Les candidats à une ALR périmédullaire doivent être informés en amont sur les problèmes susceptibles d’être engendrés par les tatouages lombaires. A propos de l’intérêt de réaliser une campagne visant à proscrire cette localisation lombaire, le Dr Mercier estime que la mesure est délicate à prôner car, «à l’heure actuelle, on ne dispose d’aucun élément indiquant que le problème est réel». En revanche, informer les patients sur les solutions possibles est capital.
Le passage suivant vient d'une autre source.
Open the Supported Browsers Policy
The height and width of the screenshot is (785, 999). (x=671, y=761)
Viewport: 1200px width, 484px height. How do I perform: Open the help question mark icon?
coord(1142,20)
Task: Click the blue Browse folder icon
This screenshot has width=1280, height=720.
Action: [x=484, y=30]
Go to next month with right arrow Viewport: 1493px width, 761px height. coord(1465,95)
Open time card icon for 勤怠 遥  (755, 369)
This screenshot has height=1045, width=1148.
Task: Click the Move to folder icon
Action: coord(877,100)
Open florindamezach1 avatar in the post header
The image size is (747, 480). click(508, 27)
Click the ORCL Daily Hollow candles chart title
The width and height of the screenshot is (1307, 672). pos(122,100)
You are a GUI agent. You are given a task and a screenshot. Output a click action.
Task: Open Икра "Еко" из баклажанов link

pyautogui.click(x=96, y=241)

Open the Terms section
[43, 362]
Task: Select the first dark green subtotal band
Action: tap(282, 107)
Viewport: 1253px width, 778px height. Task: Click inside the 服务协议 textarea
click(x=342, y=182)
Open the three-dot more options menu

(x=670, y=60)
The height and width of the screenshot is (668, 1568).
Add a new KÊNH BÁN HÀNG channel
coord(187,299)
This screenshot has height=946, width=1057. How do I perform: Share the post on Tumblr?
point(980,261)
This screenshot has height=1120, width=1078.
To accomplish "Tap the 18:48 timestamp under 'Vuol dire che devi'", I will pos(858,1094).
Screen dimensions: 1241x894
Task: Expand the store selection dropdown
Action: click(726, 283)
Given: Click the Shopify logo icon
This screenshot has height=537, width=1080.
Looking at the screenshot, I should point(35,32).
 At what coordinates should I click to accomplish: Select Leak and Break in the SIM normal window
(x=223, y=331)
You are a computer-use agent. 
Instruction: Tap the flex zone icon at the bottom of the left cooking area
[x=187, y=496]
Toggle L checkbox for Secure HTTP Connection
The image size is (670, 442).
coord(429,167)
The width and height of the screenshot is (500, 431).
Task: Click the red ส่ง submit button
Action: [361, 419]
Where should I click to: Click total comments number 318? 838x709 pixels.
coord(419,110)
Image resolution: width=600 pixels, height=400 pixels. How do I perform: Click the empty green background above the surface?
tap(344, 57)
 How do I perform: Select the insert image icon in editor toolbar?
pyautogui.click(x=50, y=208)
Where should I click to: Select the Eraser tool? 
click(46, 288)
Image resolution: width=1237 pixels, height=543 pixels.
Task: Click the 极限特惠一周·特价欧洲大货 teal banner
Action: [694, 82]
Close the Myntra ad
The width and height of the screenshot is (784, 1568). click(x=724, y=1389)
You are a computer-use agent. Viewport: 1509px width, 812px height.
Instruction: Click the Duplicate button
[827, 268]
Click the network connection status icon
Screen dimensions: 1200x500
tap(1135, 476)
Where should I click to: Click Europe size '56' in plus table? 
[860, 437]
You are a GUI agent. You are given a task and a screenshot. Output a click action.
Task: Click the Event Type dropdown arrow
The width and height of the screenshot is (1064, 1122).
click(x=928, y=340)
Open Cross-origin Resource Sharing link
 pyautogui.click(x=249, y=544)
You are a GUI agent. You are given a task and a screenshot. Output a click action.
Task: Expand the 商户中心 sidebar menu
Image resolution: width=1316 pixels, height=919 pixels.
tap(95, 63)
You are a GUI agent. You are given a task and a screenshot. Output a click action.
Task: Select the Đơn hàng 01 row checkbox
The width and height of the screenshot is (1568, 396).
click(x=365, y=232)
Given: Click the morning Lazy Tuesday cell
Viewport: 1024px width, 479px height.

«Globalement, conclut le Dr Mercier, il faut savoir que la plupart des médecins anesthésistes acceptent de réaliser une péridurale chez les patients au dos tatoué, même quand il n’y a pas d’intervalle de peau saine.» Les refus éventuels sont la conséquence d’un doute théorique, même s’il n’y a pas de complications rapportées – ce que l’immense majorité des patients ignorent – et sur les conditions d’obtention du consentement éclairé. Les généralistes doivent donc insister sur l’importance des consultations préanesthésiques, en particulier au 8e mois de grossesse. En effet, il est difficile de donner correctement cette information à la parturiente juste avant la réalisation de la péridurale, car son attention est alors souvent focalisée sur ses contractions douloureuses.
(1) Douglas MJ, Swenerton JE. 2002 ; 49 (10) : 1057-1060.
(2) Raynaud L et coll. « Ann Fr Anesth Reanim » 2006 ; 25 (1) : 71-3.
(3) Kuczkowski KM. « Can J Anaesth » 2004 ; 51 (1) : 93.
(4) Hotton J. « ALR actualités », n° 5, juin 2004.